If downtime does occur, a machine learning algorithm can also assist with incident analysis to determine the root cause faster and more accurately, Ascierto said.
4. Customer Churn Analysis
In the future, Ascierto sees colocation providers using machine learning to better understand their customers and predict their behavior – from purchasing or adding new services to the likelihood of renewing their contracts or even paying bills. This is an extension of customer relationship management and can include automated customer engagement through chatboxes, she said.
Maya HTT already analyze customer sentiment. It currently doesn’t have data center customers using it, but through natural language processing, the company’s software can analyze email and recorded support calls to predict future customer behavior, Duquette said.
5. Budget Impact Analysis and Modeling
This mixes data center operational and performance data with financial data – even including things like applicable taxes – to understand the cost of purchasing and maintaining IT equipment, Ascierto said.
“It’s modeling out the total cost of ownership and lifecycle of a piece of equipment, such as one type of cooling system compared with another,” she said.
Salesforce, for example, in 2016 acquired a startup called Coolan, which used machine learning to analyze total cost of ownership of IT equipment down to individual server components.
The question is how soon more companies use machine learning to perform budget impact analysis. Some private companies could be doing this on their own, but it’s quite complex, because it requires financial data to be readily available in a format that computer models can ingest, Ascierto said.

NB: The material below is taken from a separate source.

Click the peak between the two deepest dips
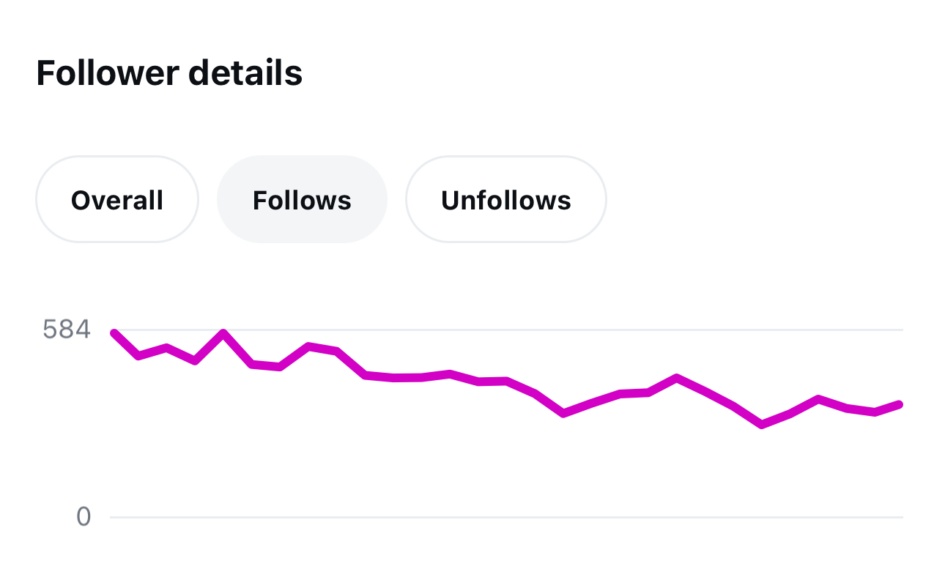 (677, 378)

DMaaS customers are less likely to want to share their financial data with a third party for security reasons. “For DMaaS services, getting customers to share their financial data is a trickier proposition in these early days,” she said.

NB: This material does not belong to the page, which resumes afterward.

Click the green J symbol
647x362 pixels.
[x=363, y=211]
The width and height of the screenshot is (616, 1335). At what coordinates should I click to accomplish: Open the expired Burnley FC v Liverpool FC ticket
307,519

Again, Maya HTT is one of the trailblazers in this area. The company currently offers a machine learning-powered service that combines capacity planning with budget impact analysis. According to Duquette, through deep learning algorithms, it can take data it already has – a client’s current data center capacity and the amount of capacity planned projects will take – and compare it to the sales funnel from CRM software and predict how future sales will impact capacity.
That allows the client to purchase new servers and storage on an as-needed basis. “Instead of buying a full rack of servers now, they can do financial engineering and buy servers just in time,” he said. “It allows for better forecasting.”
Early Adopters Tackle Efficiency, Risk Analysis First
Vendors and data center operators that are actively exploring machine learning today are focused on using it for the big pain points: improving efficiency and reducing risk, Ascierto said.
For example, colocation giant provider Digital Realty Trust, which owns more than 200 data centers worldwide, recently began piloting machine learning technology to improve efficiency.
The company, which is currently feeding DCIM data to a third-party vendor for analysis, is focused first on optimizing its cooling systems. But in the future, Digital is planning to explore using AI to forecast future resource needs and predictive maintenance, Ted Hellewell, Digital Realty’s director of operations, innovation, and technology, said.
He expects the technology to be “a huge benefit for our operations team, even beyond what DCIM provides today.” Those benefits will be driven by exponential growth of data centers, cloud computing, the Internet of Things, and edge computing, and inability of humans to manage the level of complexity all this infrastructure will have in the future.
“The quantity of underlying systems, devices, and data required to support the infrastructure is quickly exceeding what a human can consume and process,” Hellewell said. “This is going to allow Digital Realty to excel in real-time processing, response, communications, and decision making.”